Stop sharing the admin login with your scripts. That’s the root of the pain right there. Make a dedicated automation user with the lowest role that actually does the job (nine times out of ten that’s Editor, not Administrator), point your CI or CMS automation at that account, and rotate the human admin password on its own schedule. Keep that interval sane too, somewhere around 90 to 180 days. Force a change every two weeks and I promise you it ends up on a sticky note under the keyboard.
My site already has a high SecuChecker score, what next?
Nice.
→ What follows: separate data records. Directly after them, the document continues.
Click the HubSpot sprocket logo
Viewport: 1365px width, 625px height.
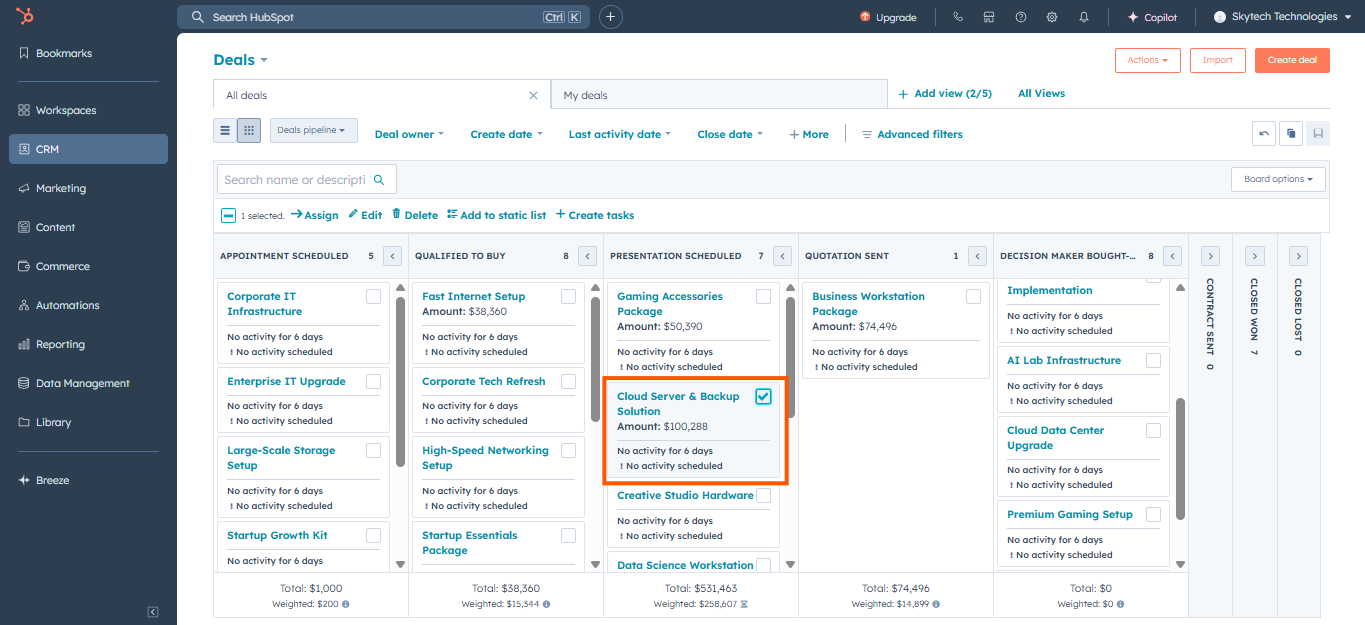click(25, 16)
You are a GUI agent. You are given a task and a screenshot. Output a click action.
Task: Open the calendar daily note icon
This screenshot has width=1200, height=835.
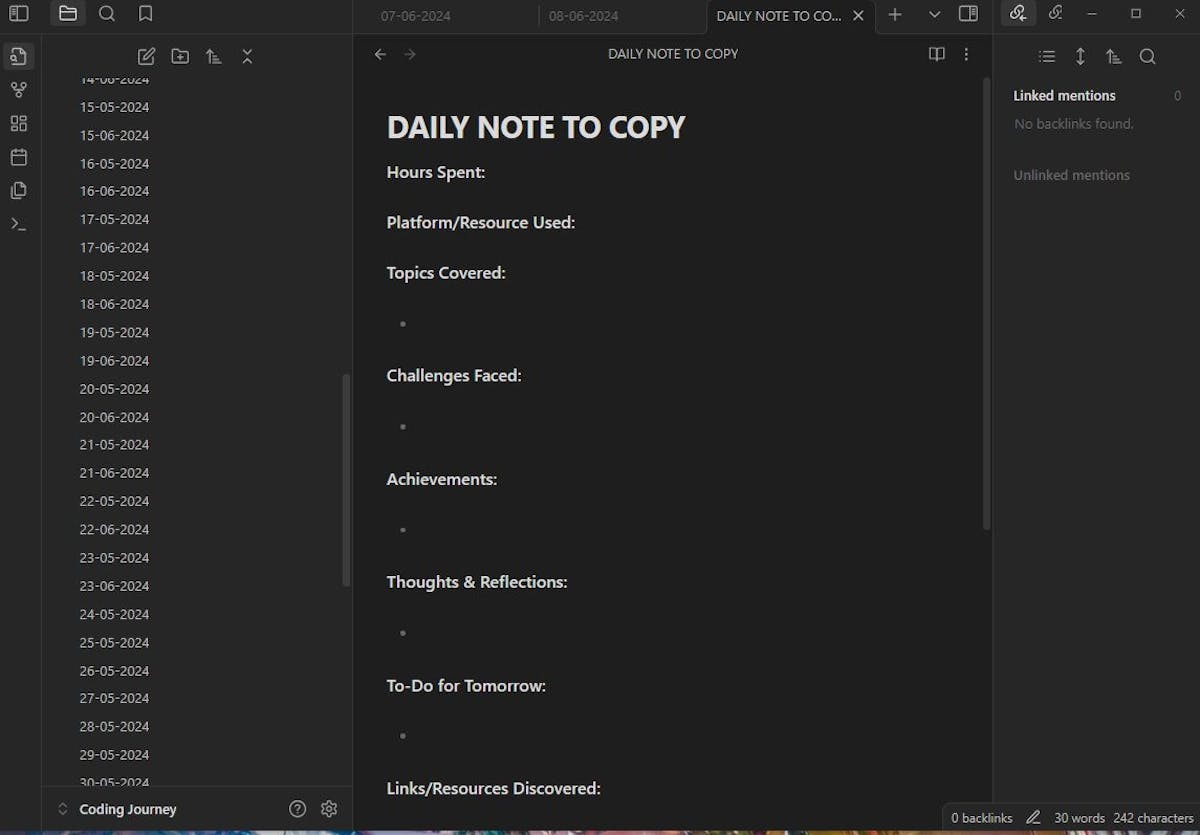(18, 156)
Now stop staring at the score and start building for the day something gets through anyway, because eventually something will. Subscribe to a plugin CVE feed (Patchstack, Wordfence) so you hear about trouble early. Switch on file-integrity monitoring (Wordfence or iThemes Security) so you know the second a file changes that shouldn’t. And run automated daily backups to somewhere off the box, which is the boring one everybody skips until the day they’d have killed for it. A hardened site keeps people out. That stuff is what gets you back on your feet fast when one finally slips in.